(Stored records)
--
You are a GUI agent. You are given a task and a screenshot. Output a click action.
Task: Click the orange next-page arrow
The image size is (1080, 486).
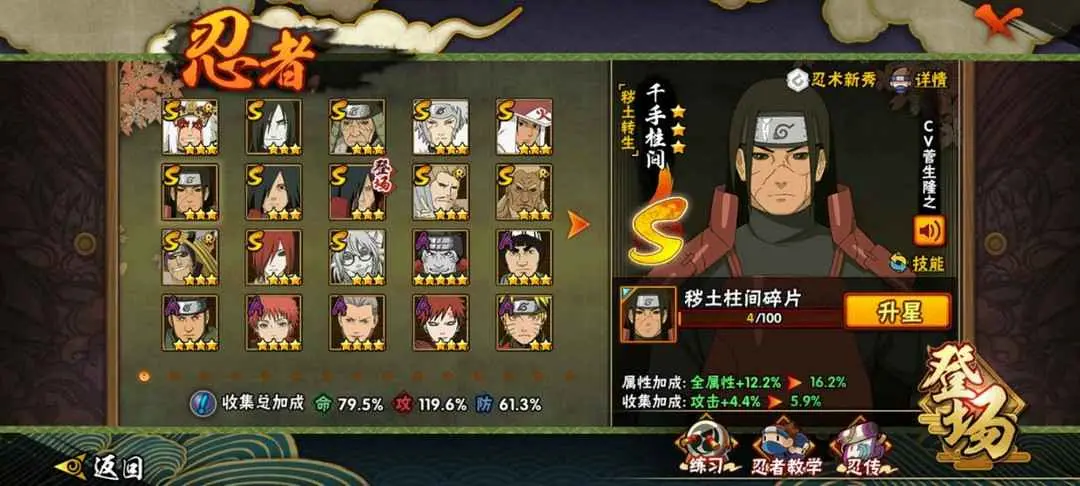[578, 224]
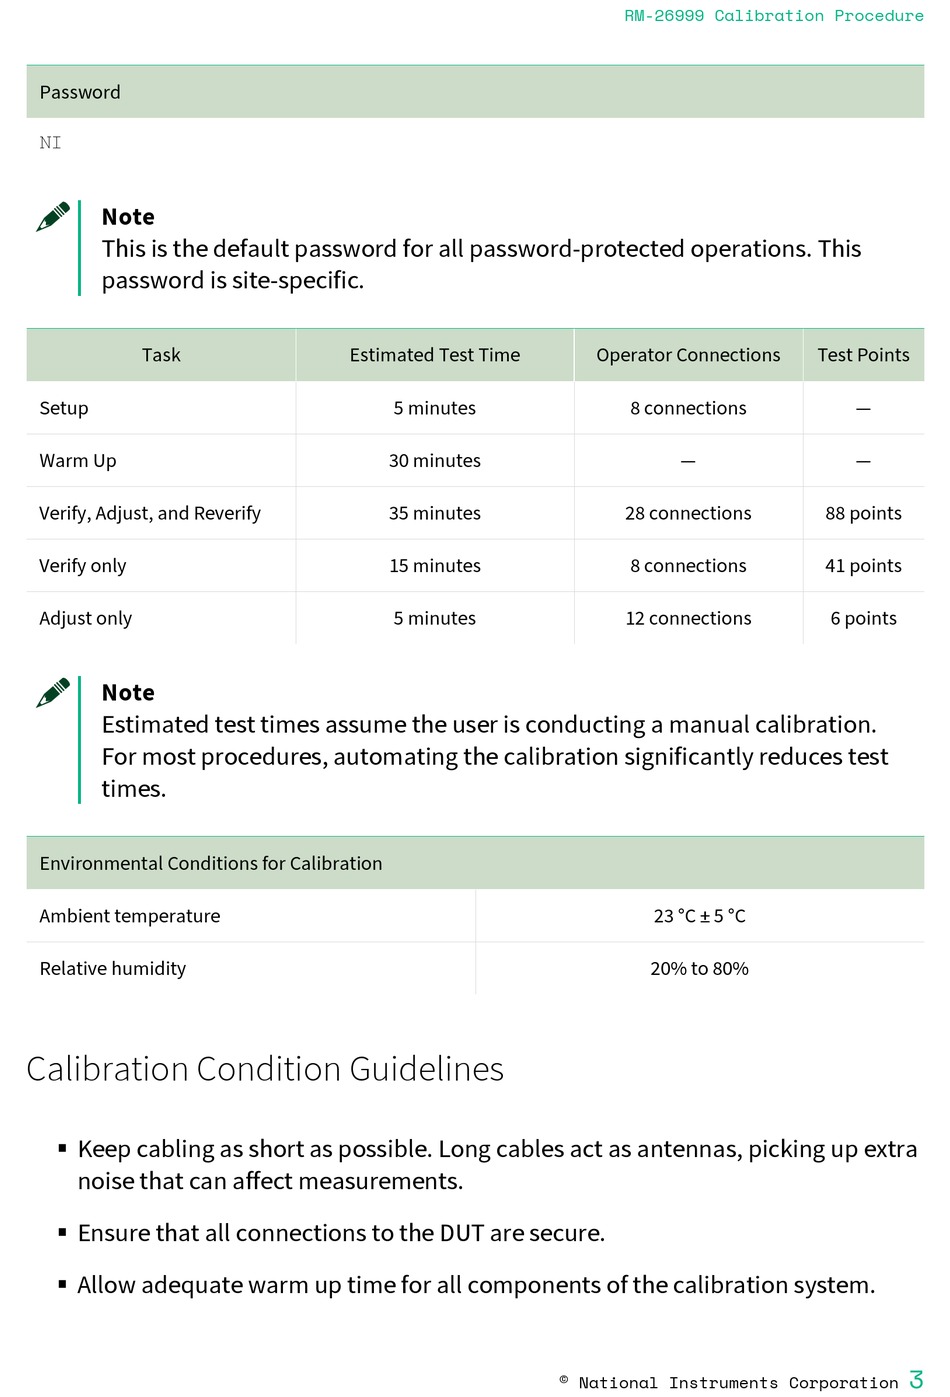950x1397 pixels.
Task: Click the Task column header
Action: [x=161, y=355]
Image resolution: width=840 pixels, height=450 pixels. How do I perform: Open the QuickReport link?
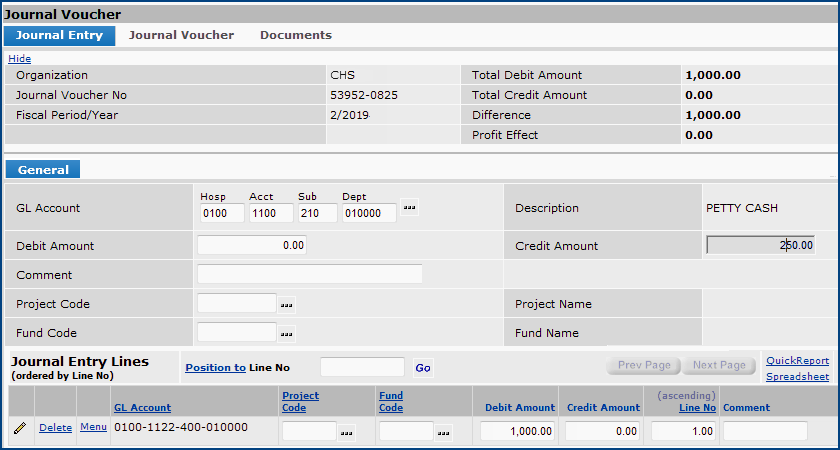797,361
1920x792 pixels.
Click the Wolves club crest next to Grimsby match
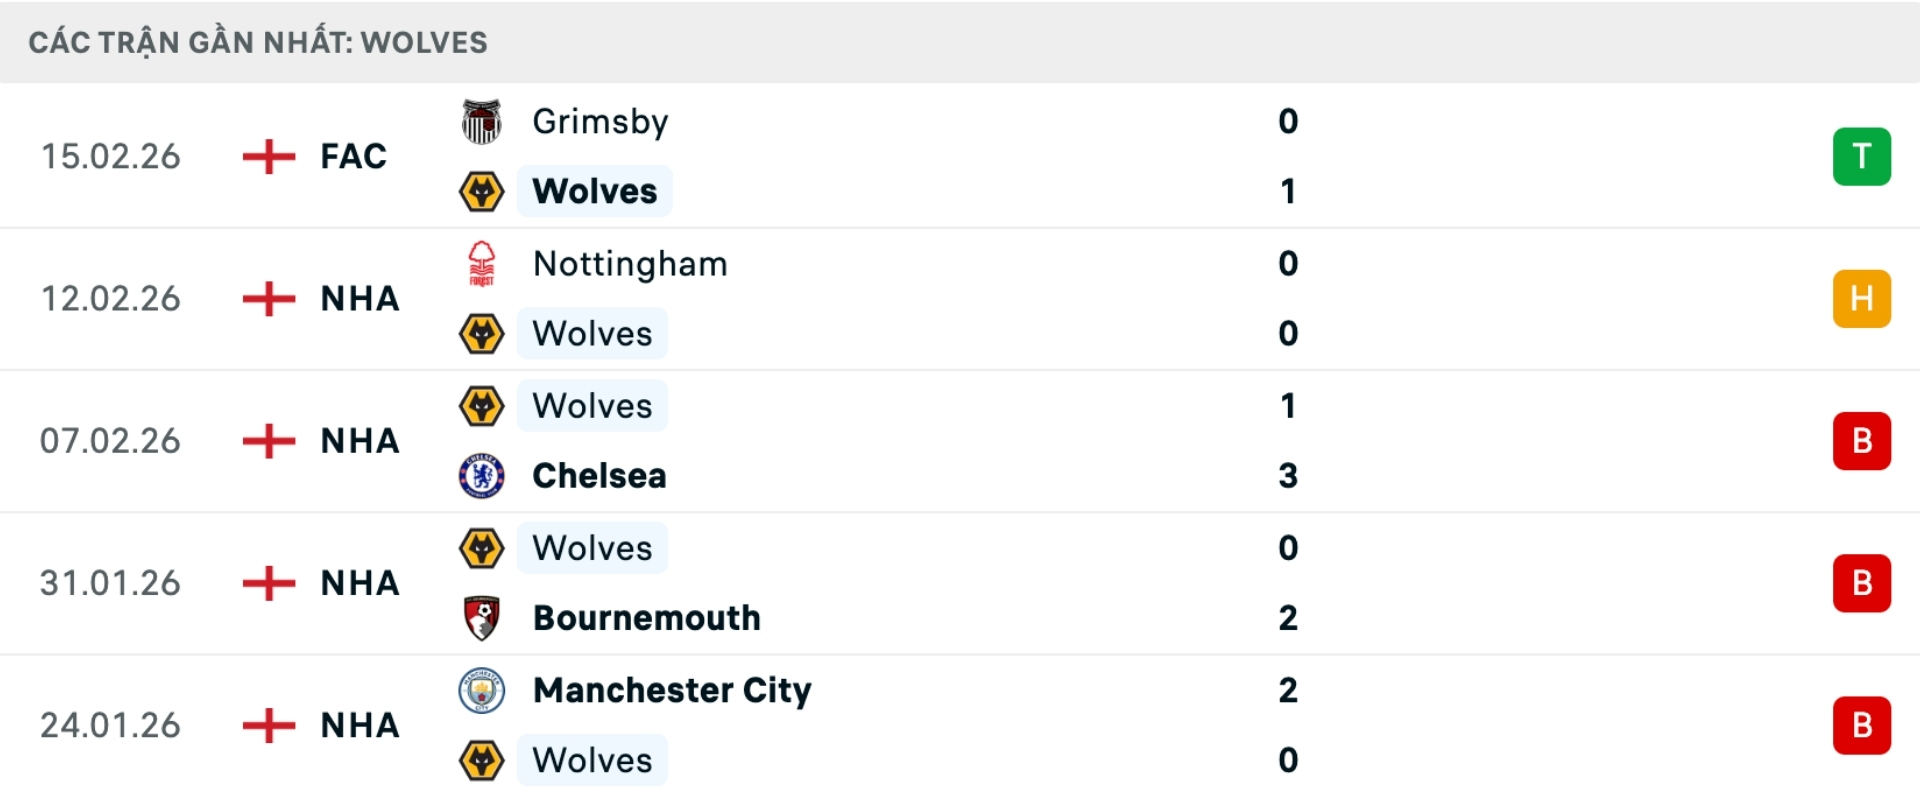[x=483, y=191]
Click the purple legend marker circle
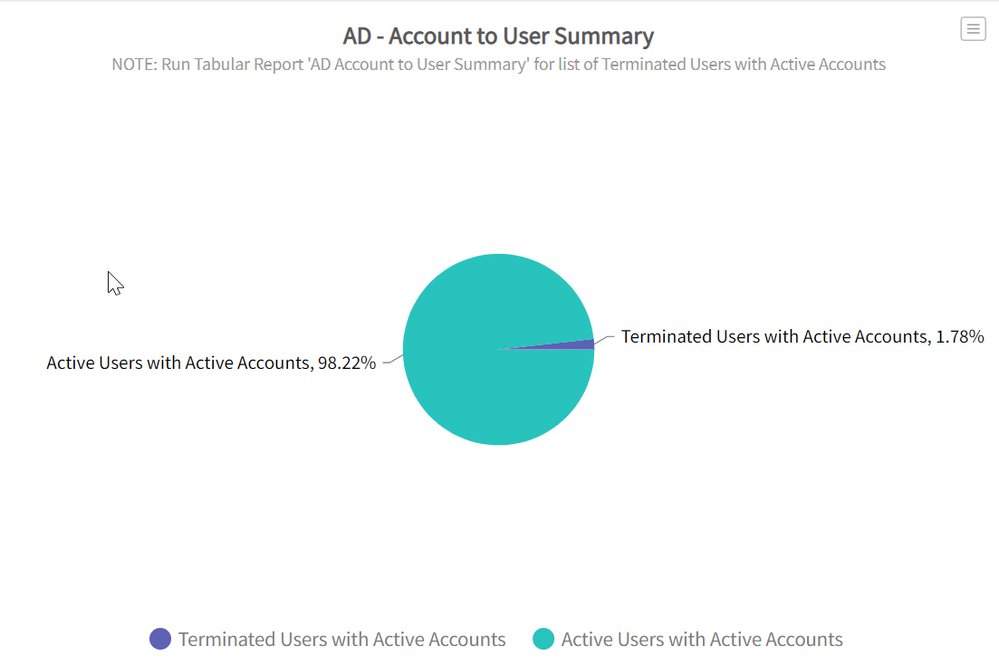 point(160,639)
--
__What you have to do__.
The output must be every line of the records, printed exactly, with the pictures omitted.

__The answer__.
You are a GUI agent. You are given a task and a screenshot. Output a click action.
Task: Click the orange next-page arrow
The image size is (1080, 486).
[578, 224]
950x1397 pixels.
Task: Click the Task column header
Action: [x=161, y=355]
Image resolution: width=840 pixels, height=450 pixels. How do I perform: Open the QuickReport link?
797,361
1920x792 pixels.
Click the Wolves club crest next to Grimsby match
[x=483, y=191]
Click the purple legend marker circle
 point(160,639)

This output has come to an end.